● TASK INPUTS:
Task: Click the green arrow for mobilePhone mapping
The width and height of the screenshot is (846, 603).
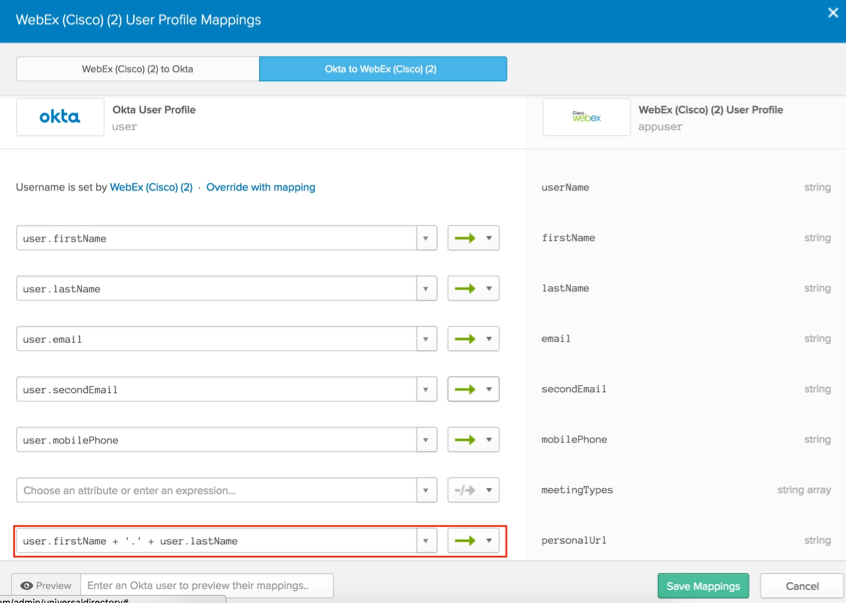Action: (x=465, y=440)
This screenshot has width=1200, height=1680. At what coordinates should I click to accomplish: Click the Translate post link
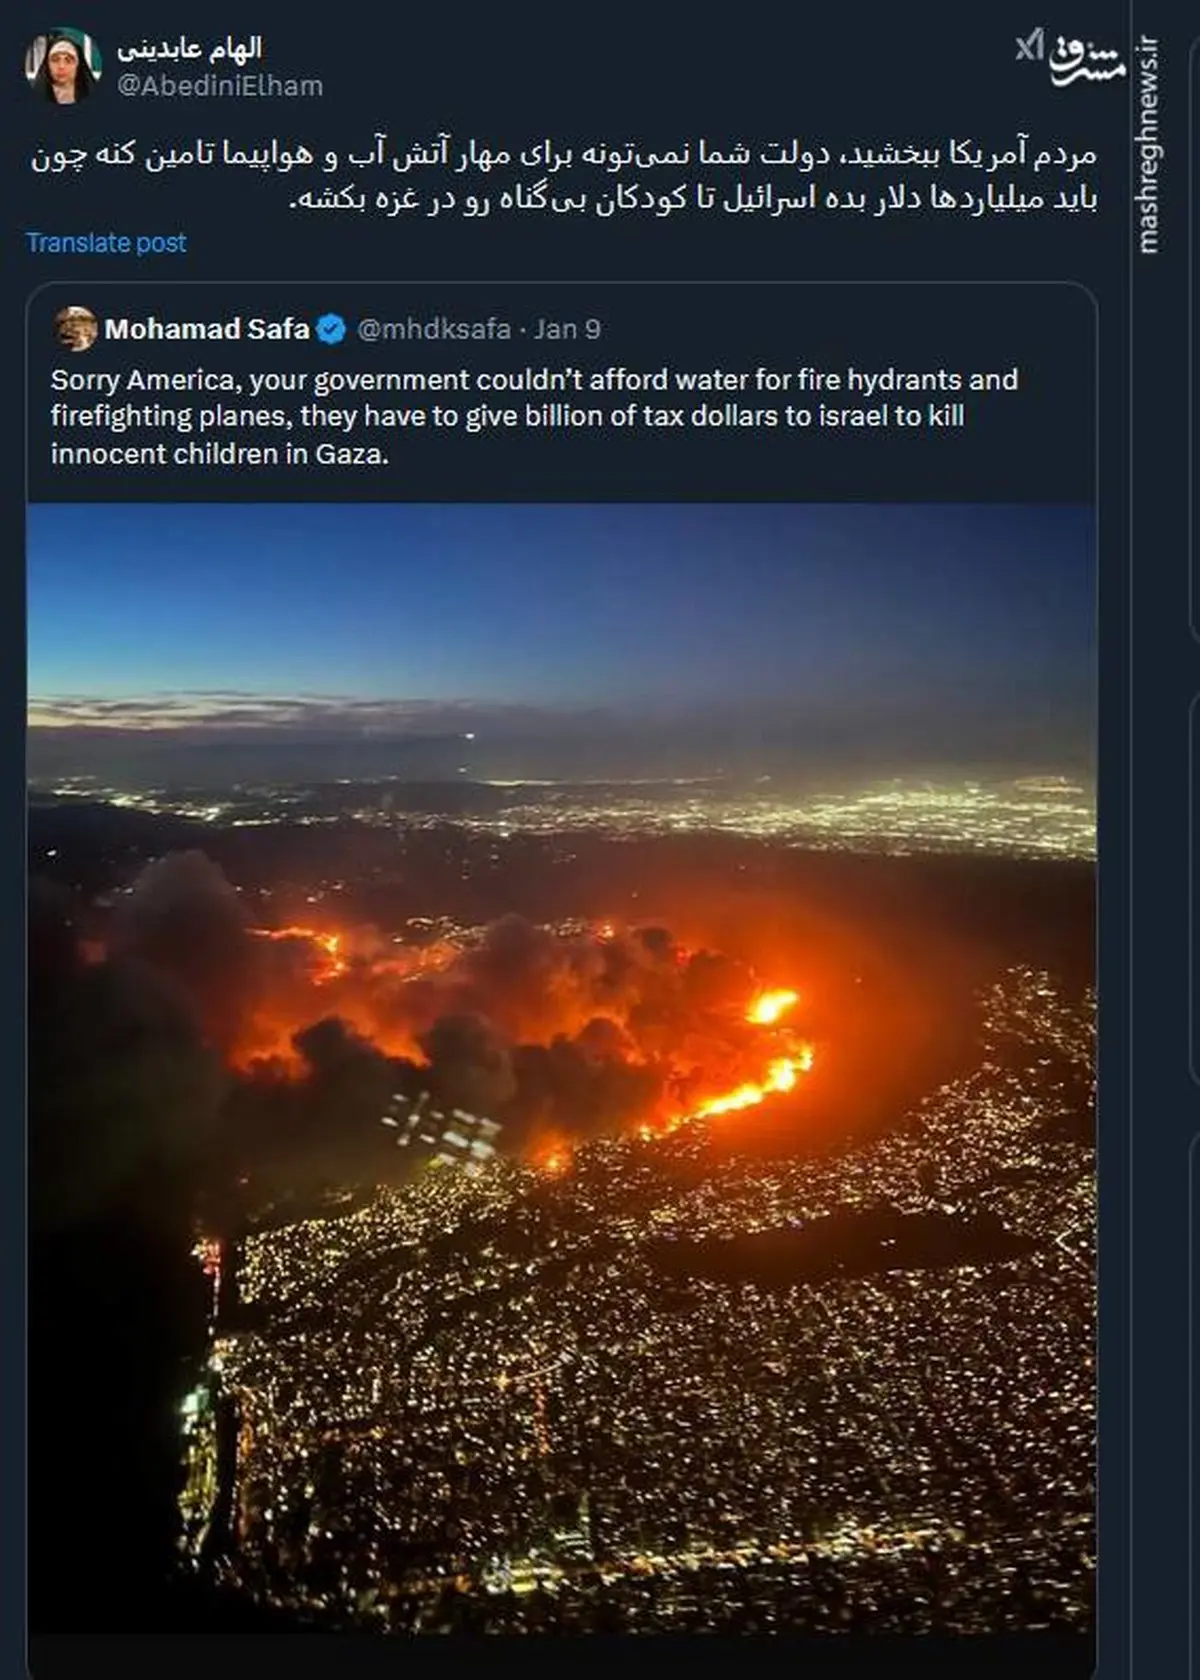(x=106, y=242)
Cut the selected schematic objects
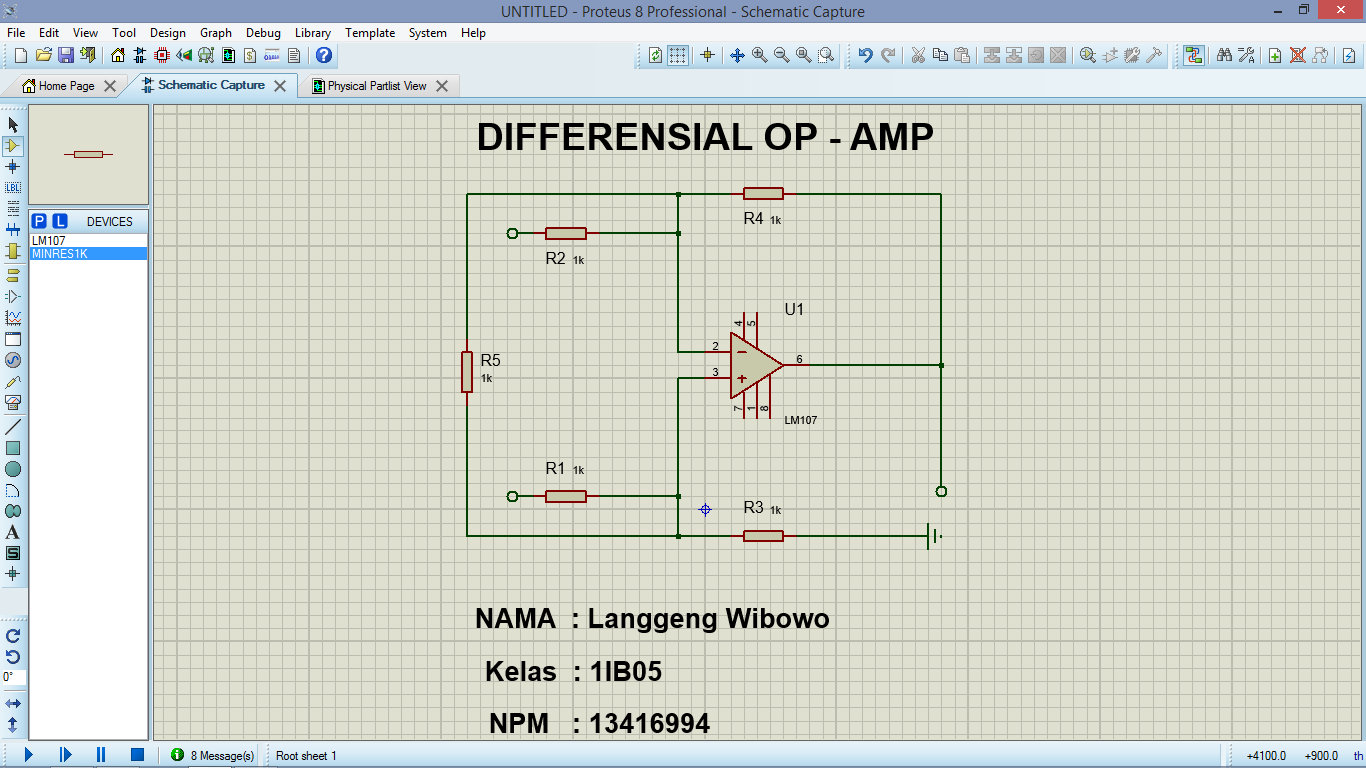This screenshot has height=768, width=1366. click(919, 56)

● EXERCISE: Please restate, word for word, the lines from the one with "This screenshot has width=1200, height=1680." through the final line of the material, both included, and omit the pictures.

● EXERCISE RESPONSE:
This screenshot has width=1200, height=1680. At what coordinates should I click to accomplish: Click the Translate post link
(x=106, y=242)
Cut the selected schematic objects
This screenshot has height=768, width=1366. click(919, 56)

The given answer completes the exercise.